------ Record excerpts

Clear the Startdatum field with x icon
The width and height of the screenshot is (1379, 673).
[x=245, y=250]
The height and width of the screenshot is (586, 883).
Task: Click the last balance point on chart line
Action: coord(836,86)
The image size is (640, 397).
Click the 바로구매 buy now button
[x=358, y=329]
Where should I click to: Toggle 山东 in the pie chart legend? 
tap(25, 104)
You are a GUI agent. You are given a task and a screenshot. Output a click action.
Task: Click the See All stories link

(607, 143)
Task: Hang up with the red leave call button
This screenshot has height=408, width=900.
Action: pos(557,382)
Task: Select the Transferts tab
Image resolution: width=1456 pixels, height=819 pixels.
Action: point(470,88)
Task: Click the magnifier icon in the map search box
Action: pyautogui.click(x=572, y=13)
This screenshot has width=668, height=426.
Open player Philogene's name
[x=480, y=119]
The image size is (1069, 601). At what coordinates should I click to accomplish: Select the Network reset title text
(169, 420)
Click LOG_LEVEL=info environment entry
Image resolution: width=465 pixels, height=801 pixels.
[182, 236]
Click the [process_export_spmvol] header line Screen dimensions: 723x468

------------

Repeat word for word from the line holding "Image resolution: width=465" down to the last line above, including both.

Image resolution: width=465 pixels, height=801 pixels.
[182, 236]
Click the [process_export_spmvol] header line Screen dimensions: 723x468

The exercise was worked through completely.